O entusiasmo com que se lê José Guilherme Merquior (1941-1991) pela primeira vez é bem compreensível entre nós: raramente encontramos, hoje, outros nomes que se aproximem dele em termos de honestidade intelectual, inteligência e erudição. Atualmente é lembrado como simples polemista ou como ‘aquele sujeito que escrevia discursos para o Collor’, como se o emprego de ghost-writers por parte de políticos fosse algo novo ou degradante.

Merquior combateu com a elegância e a paciência de sempre alguns dos maiores mitos do século 20: marxismo, freudismo e formalismo (tanto literário como filosófico), sendo este último um tema recorrente de seus derradeiros anos. Já falei aqui sobre o De Praga a Paris, de 1986, acerto de contas dele com os estruturalismos e pós-estruturalismos franceses. Como não poderia deixar de ser, foi devidamente perseguido por isso, e hoje vários de seus livros nem sequer são editados, obrigando o leitor interessado a peregrinações ao sebo mais próximo.

A evolução do pensamento de Merquior fica mais clara no volume Crítica, que reúne ensaios do período 1964-1989. Enquanto alguns ídolos da juventude são gradualmente superados (principalmente Heidegger e Lucáks), cresce, cada vez mais conspícua, uma fé um tanto ou quanto misteriosa no progresso e na primazia da razão. Merquior declara-se neo-iluminista e mal consegue disfarçar (se é que tenta disfarçar) a antipatia por poetas que, reconhecidamente grandes, nutrem uma visão pessimista da modernidade. E é assim que chega a considerar o ‘reacionário’ T. S. Eliot apenas um grande poeta menor.

Se me permitem alguns exercícios de psicologia barata, diria ser perfeitamente natural a crescente aversão de Merquior ao esoterismo tipicamente moderno. Além do formalismo estético, argumenta ele, esse esoterismo leva invariavelmente a uma condenação em bloco da sociedade tecno-liberal moderna. É esse modernismo que condena a priori a modernidade que irrita Merquior mais que qualquer outra coisa. Não surpreendentemente, afasta-se dos ‘obscurantismos’ da filosofia de Heidegger, da literatura ‘abissal’ de Joyce e do simbolismo de Mallarmé. Eu dizia que essa aversão é natural por Merquior ter convivido tão de perto, e por tanto tempo, com o estruturalismo francês da década de 60. Para alguém que leu tudo que há pra ler de Derrida, Foucault, Deleuze, Lyotard et caterva e ainda conseguiu escapar de uma congestão cerebral, é apenas lógico esperar uma extrema sensibilidade a charlatanices linguísticas e a irracionalismos cabeça-de-vento.

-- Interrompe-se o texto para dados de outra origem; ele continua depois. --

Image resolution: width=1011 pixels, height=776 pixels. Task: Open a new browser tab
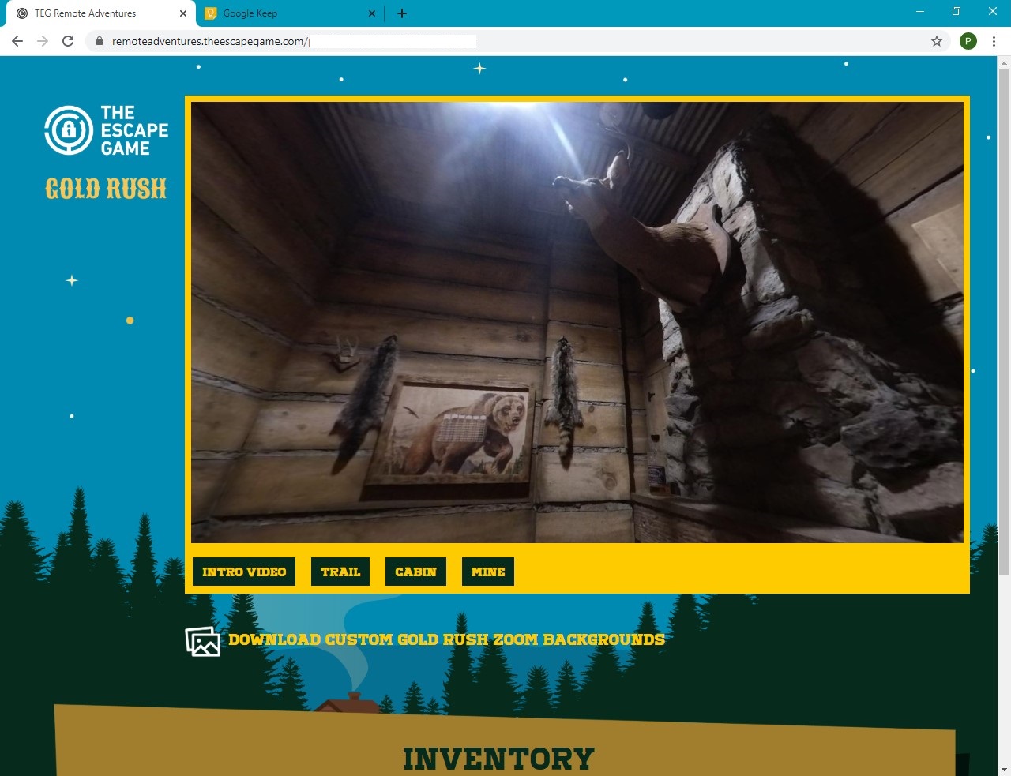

Ocorre que, ao denunciar mui devidamente esse irracioanlismo tresloucado, Merquior parte num átimo para uma defesa da razão iluminista como elemento restaurador. Além da palavra ‘razão’, ‘progresso’ é uma das que se repetem com mais insistência em seus ensaios. Não deixa de ser curioso que o implacável crítico do marxismo, o ‘ópio dos intelectuais’ nas palavras de seu professor e amigo Raymond Aron, se deixe levar por vaguidades como ‘marcha da civilização’ ou ‘inexorável progresso histórico’. Em As Idéias e as Formas, lemos:

Esta delirante culpabilização da racionalidade científica e do progresso histórico — que mal difere, queira ou não Adorno, dos anátemas oraculares do irracionalismo de direita, em Jung ou Heidegger, por exemplo — aponta para uma curiosa patologia do humanismo. Entre a Renascença e a Ilustração, entre Leonardo e Goethe, o humanismo ocidental era, basicamente, inclusivo: uma ideologia que incorporava o progresso social e intelectual, a Reforma, a ciência, a revolução burguesa. Em constraste com isso, muito humanismo moderno se fez excludente: repele o mundo que o cerca, excomunga as massas e a civilização.

A acusação de humanismo excludente estaria perfeitamente justificada caso estivesse dirigida a sanguessugas da modernidade à Foucault, que se nutrem de seus mais caros pressupostos apenas para condená-la com um nojinho incontido. Merquior, porém, acaba se revelando um inveterado otimista, cético de qualquer crítica sistemática dirigida contra sua querida modernidade. O ceticismo propugnado por ele, indispensável até certo ponto, atinge um paroxismo que o impede de enxergar outra coisa senão negativismo no catolicismo (a religião positiva por excelência) de T. S. Eliot ou no ‘reacionarismo’ de Irving Babbitt. Aliás, qualquer consideração um pouco mais demorada sobre temas transcendentais corre o risco de receber a solene desaprovação racionalista de nosso neo-iluminista.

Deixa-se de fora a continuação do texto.